Numba is crazy awesome

Tags: Python

Slow, maths-heavy code.

I have a bit of code which does some maths. It’s not particularly important what the maths is for. What is important to note is that the code involves three nested loops around 100 iterations each. 100x100x100 … that’s a lot of loops!

# original.py
import numpy as np


def do_horrid_calc(Na=100, Nb=100, Nc=100):
    P = np.zeros((Na, Nb, Nc))
    angle = np.linspace(0, 1, Nc) * np.pi * 2.0
    L = np.geomspace(1, 1000, Na)
    for i in range(Na):
        for j in range(Nb):
            for k in range(Nc):
                # the actual code is more complex than this,
                # but this gets the point across.
                if angle[k] in [0, np.pi, 2. * np.pi]:
                    P[i, j, k] = np.sqrt(1 - L[i]) * angle[k]
                elif angle[k] in [0, np.pi / 2., 3. * np.pi / 2.]:
                    P[i, j, k] = np.sqrt(2 - L[i]) * angle[k]
                else:
                    P[i, j, k] = np.sqrt(3 - L[i]) * angle[k]
    out = np.trapz(y=P, x=angle, axis=2)
    return L, out

This calculation itself needs to be repeated a further 10,000 times, adding to the computational burden.

Speeding things up

I already use numpy for the maths, as this allows for a decent speed up over pure Python. I’m sure there are simplifications that could be made to the code to improve things, but perhaps there’s another way…

Numba! (attempt 1)

Numba JIT compiles Python code to improve performance. It even supports (a subset of) numpy!
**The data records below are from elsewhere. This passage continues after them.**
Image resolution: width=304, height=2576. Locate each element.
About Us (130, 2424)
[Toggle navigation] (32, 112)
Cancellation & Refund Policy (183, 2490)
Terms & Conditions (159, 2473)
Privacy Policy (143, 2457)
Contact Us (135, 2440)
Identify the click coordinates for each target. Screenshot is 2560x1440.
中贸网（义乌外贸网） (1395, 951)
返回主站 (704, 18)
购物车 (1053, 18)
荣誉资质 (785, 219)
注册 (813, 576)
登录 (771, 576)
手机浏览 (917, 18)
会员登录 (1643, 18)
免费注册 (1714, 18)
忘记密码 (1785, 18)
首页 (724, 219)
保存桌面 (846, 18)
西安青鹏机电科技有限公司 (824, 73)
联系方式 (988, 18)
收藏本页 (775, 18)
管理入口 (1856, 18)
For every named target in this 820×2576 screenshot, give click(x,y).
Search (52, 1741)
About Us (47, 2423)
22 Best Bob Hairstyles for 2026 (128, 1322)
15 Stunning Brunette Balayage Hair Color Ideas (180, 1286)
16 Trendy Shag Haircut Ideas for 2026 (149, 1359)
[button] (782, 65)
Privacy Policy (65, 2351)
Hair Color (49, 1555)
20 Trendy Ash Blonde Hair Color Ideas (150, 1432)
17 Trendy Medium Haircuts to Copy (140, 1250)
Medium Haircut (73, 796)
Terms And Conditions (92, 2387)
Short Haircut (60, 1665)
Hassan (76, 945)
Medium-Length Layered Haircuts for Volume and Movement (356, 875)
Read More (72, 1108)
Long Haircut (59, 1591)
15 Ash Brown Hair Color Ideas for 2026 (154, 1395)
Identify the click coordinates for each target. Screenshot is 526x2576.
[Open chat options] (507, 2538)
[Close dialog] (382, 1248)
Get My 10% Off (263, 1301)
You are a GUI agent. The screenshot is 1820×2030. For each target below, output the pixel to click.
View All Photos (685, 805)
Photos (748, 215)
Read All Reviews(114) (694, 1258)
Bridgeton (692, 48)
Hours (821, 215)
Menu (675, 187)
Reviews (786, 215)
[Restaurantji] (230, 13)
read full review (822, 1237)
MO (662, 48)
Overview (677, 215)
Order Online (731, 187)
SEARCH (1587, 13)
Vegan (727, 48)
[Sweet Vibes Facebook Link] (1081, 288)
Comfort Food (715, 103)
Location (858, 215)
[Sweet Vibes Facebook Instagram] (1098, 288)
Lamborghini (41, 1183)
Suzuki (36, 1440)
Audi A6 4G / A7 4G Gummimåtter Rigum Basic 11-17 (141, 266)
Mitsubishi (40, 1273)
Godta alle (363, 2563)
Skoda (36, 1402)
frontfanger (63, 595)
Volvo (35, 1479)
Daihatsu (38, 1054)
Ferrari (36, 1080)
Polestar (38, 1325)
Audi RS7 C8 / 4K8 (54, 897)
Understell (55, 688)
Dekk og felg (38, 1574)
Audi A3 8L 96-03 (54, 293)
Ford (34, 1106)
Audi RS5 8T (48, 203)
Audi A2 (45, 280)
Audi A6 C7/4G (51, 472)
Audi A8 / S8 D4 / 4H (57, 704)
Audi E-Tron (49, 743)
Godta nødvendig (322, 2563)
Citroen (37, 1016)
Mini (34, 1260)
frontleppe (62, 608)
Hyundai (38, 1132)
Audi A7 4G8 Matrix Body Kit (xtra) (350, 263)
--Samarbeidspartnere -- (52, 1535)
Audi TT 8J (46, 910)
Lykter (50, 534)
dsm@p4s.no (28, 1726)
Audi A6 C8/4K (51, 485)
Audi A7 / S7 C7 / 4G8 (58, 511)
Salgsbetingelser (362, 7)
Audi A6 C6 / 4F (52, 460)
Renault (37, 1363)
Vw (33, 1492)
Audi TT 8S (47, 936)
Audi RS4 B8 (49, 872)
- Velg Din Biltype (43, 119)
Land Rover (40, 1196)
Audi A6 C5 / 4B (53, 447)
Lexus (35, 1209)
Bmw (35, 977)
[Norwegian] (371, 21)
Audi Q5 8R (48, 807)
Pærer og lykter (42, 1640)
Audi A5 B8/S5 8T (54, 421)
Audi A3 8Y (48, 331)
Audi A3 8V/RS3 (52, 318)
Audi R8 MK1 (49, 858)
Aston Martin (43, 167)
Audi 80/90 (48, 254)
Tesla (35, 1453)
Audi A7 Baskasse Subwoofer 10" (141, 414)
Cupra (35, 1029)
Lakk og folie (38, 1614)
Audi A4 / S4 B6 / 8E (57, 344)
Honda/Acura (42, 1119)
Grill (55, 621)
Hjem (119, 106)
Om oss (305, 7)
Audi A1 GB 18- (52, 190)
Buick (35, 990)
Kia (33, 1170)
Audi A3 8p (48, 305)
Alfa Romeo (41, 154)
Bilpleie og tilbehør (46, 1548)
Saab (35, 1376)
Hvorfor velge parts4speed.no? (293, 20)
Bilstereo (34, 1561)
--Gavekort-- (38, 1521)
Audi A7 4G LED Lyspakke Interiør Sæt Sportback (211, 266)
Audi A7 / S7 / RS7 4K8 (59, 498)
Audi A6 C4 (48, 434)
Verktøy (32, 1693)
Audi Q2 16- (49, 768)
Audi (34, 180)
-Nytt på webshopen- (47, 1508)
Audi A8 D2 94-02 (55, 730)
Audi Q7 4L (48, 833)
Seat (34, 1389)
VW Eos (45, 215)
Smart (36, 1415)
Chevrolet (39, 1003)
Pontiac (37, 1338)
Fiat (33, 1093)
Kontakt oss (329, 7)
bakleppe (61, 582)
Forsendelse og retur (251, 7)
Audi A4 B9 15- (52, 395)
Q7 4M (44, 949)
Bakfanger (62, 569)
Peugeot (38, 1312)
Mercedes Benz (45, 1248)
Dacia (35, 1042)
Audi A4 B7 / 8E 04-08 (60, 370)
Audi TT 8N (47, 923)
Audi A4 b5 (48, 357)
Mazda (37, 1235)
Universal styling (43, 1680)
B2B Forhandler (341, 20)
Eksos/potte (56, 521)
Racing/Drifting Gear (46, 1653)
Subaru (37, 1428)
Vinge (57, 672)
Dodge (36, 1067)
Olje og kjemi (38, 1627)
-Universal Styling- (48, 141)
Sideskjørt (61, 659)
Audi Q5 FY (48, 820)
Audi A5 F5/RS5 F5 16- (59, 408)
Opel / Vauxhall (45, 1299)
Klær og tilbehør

Great! So just need to @numba.jit my calculation and should be good to go.

# naive_numba.py
import numpy as np
import numba


@numba.jit
def do_horrid_calc(Na=100, Nb=100, Nc=100):
    P = np.zeros((Na, Nb, Nc))
    angle = np.linspace(0, 1, Nc) * np.pi * 2.0
    L = np.geomspace(1, 1000, Na)
    for i in range(Na):
        for j in range(Nb):
            for k in range(Nc):
                # the actual code is more complex than this,
                # but this gets the point across.
                if angle[k] in [0, np.pi, 2. * np.pi]:
                    P[i, j, k] = np.sqrt(1 - L[i]) * angle[k]
                elif angle[k] in [np.pi / 2., 3. * np.pi / 2.]:
                    P[i, j, k] = np.sqrt(2 - L[i]) * angle[k]
                else:
                    P[i, j, k] = np.sqrt(3 - L[i]) * angle[k]
    out = np.trapz(y=P, x=angle, axis=2)
    return L, out

Running this gives:

$ python naive_numba.py
NumbaWarning: 
Compilation is falling back to object mode WITH looplifting enabled because Function "do_horrid_calc" failed type inference due to: Use of unsupported NumPy function 'numpy.geomspace' or unsupported use of the function.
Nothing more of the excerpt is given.